═══ Text provided

By Eric Hamley
Back in the mid-2000’s, a guy punched me at the bar for dancing with another man. 15 years later I was in drag onstage celebrating the first Pride on the Turtle Mountain Reservation in front of one of my tormentors.
It is very much an indication of how far we have come as a people to accept our Two Spirits who were once revered in the community before the colonized idea that being LGBTQ was sinful. It was an honor to be part of this historic moment and a positive indication of not only accepting but celebrating those of us who are different.
The first Turtle Mountain Pride Drag Show happened on June 18th to celebrate the 53rd anniversary of the Stonewall Riots – to an enthusiastic reception. Held at the Sky Dancer Casino and Resort, the event sold out its 300 seats within twenty minutes and allowed additional standing-room people before having to turn people away at the door.
The show, put on by the Turtle Mountain Two Spirit Society with the help of Tribal Councilman Kenneth Malaterre, was heavily promoted, with Pride flags all over the casino. There seemed to be an excitement and outpouring of love even as the performers arrived. Everyone put aside any differences and came together to honor one another.
The entertainment came from a multitude of backgrounds, from across North Dakota and Minnesota, and in solidarity. The cast consisted of local enrolled members Sophie Le Piff Cruz, Raven Knight and Phoenix Dawn; from Grand Forks BJ Armani and Liquorite Hipster; and from Minneapolis Azalia Selena Cruz, Carmen Love and Ebony Evers.

══════

### Work to be completed
Please echo the part of the article on Turtle Mountain's first Pride that opens with the words containing "It is very much" and closes with "at the door.". The material that comes next is separate from the article on Turtle Mountain's first Pride.

═══ Data records

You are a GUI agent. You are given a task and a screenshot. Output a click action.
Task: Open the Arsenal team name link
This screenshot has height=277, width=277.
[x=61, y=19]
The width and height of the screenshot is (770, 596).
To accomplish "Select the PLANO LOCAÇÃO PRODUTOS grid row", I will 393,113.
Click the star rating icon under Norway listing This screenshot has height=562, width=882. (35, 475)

══════
═══ Data records

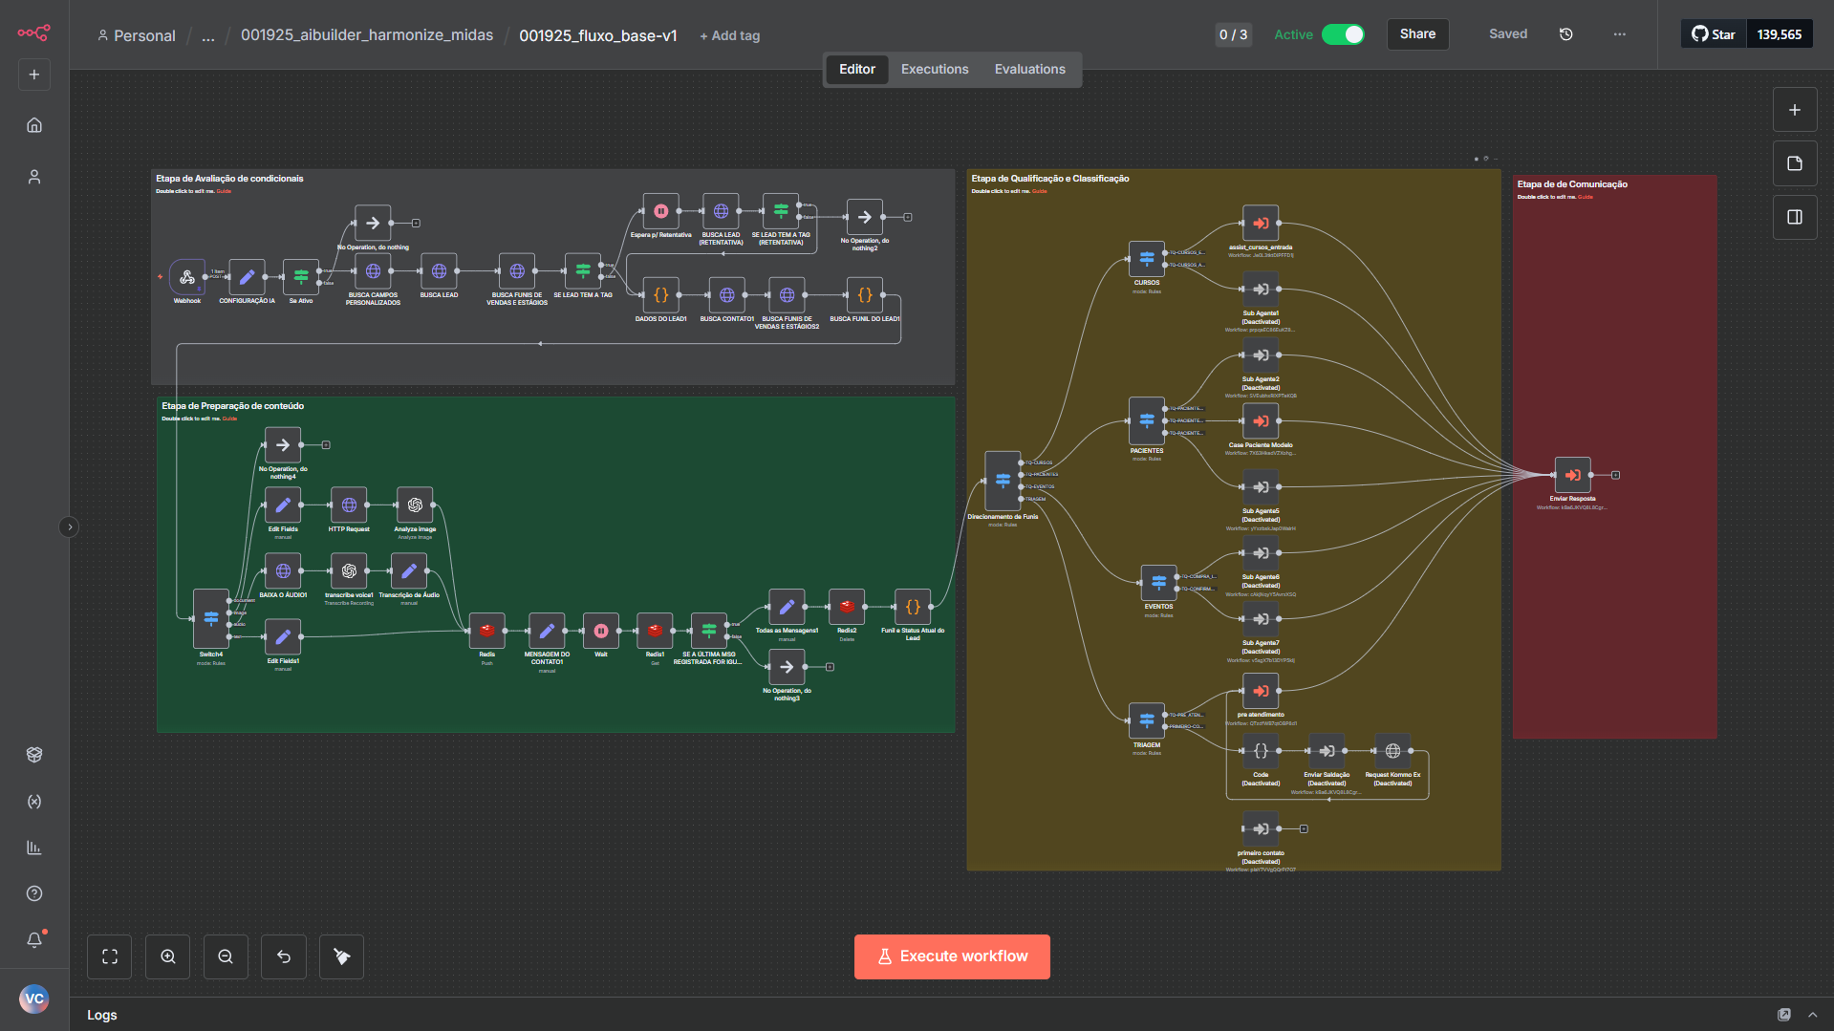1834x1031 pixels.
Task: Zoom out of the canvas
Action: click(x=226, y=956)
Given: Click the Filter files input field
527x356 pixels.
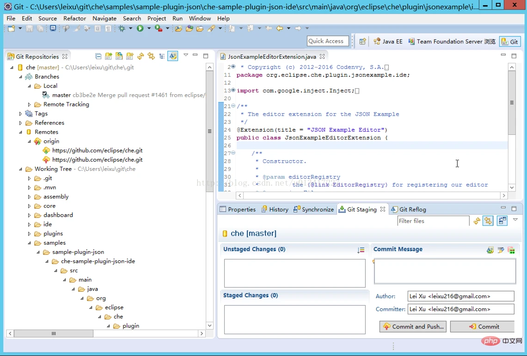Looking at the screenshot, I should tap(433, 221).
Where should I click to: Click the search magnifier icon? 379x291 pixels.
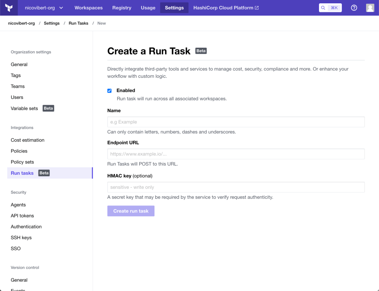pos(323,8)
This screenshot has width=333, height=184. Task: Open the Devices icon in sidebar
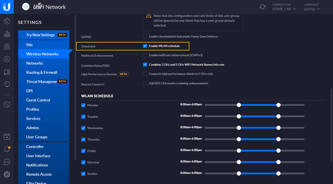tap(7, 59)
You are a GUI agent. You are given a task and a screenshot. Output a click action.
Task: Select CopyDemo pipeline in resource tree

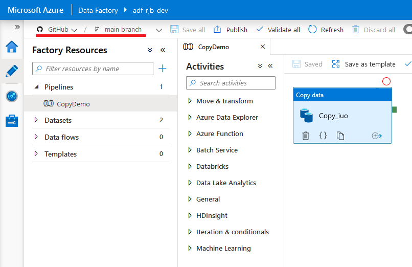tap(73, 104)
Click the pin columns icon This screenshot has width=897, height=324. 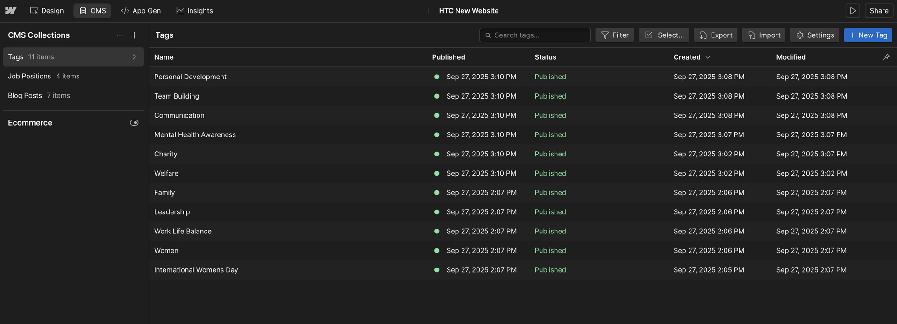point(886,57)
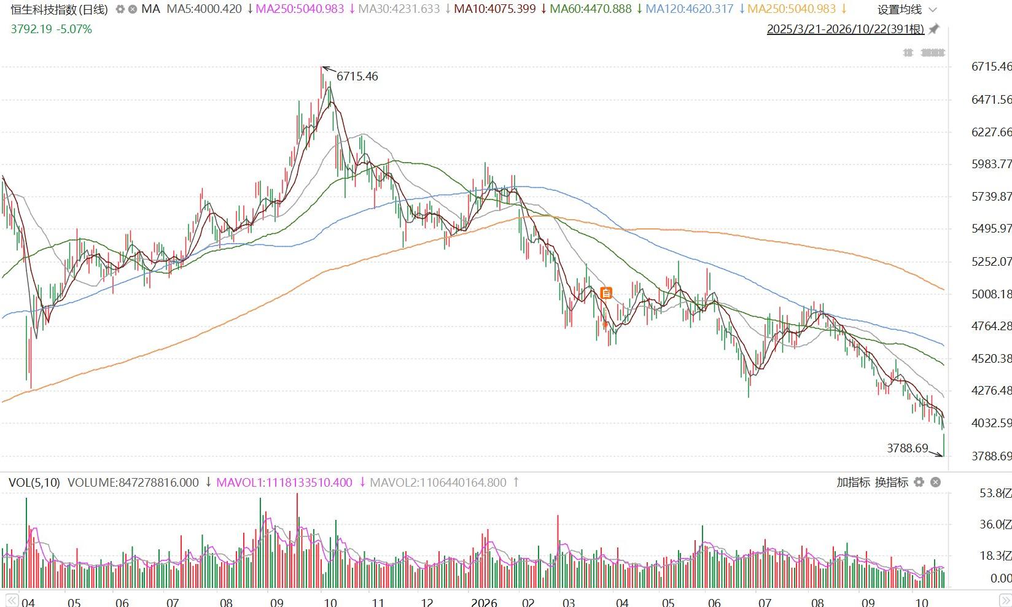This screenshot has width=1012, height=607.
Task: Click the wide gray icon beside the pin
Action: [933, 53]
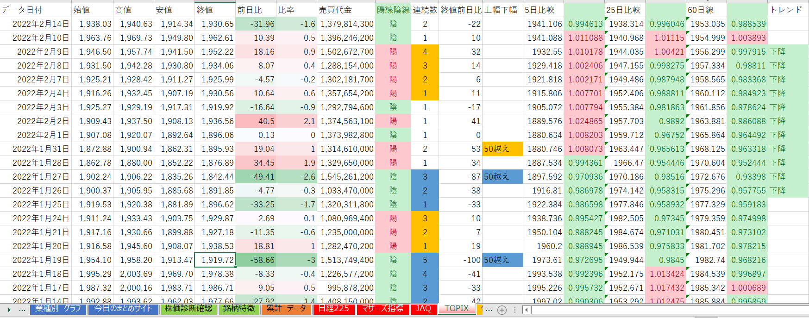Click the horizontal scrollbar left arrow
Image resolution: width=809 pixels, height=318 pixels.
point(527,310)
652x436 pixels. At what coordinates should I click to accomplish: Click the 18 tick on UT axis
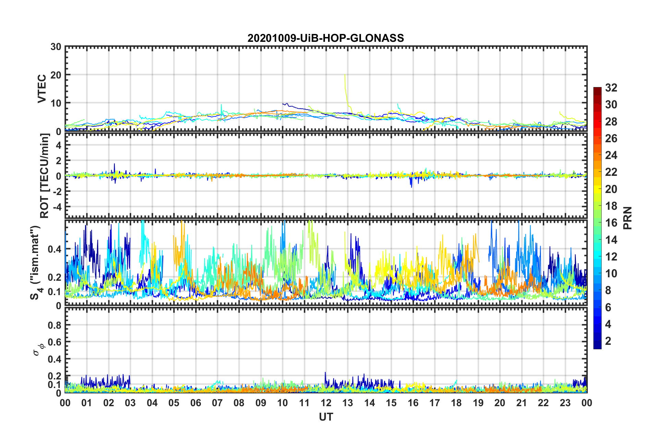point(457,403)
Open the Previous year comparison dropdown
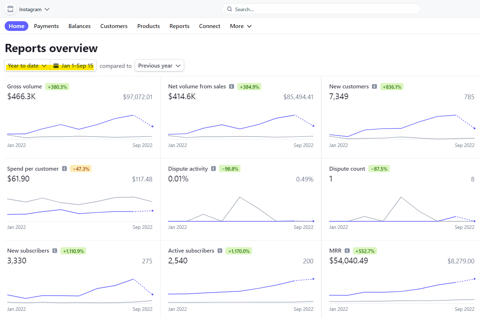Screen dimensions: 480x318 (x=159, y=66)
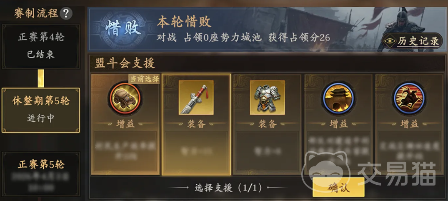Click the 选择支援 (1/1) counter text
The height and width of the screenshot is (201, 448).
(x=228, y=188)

══════
═══ Data records

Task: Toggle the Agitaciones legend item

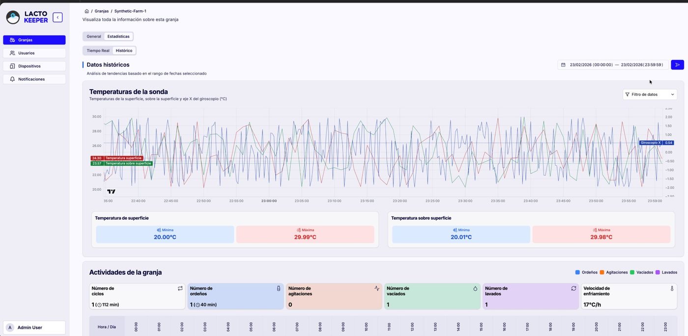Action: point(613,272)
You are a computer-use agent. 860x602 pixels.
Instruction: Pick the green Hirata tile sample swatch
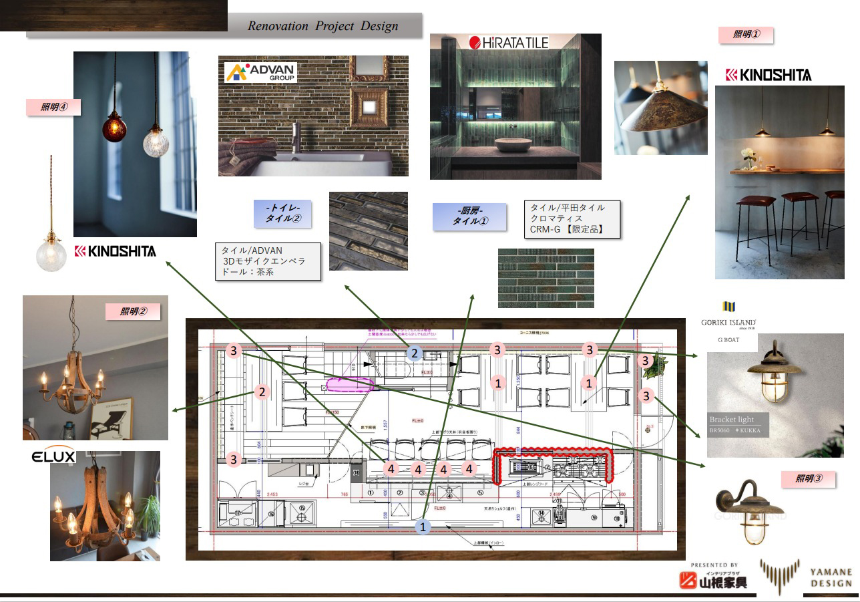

══════

### Exercise solution
It is very much an indication of how far we have come as a people to accept our Two Spirits who were once revered in the community before the colonized idea that being LGBTQ was sinful. It was an honor to be part of this historic moment and a positive indication of not only accepting but celebrating those of us who are different.
The first Turtle Mountain Pride Drag Show happened on June 18th to celebrate the 53rd anniversary of the Stonewall Riots – to an enthusiastic reception. Held at the Sky Dancer Casino and Resort, the event sold out its 300 seats within twenty minutes and allowed additional standing-room people before having to turn people away at the door.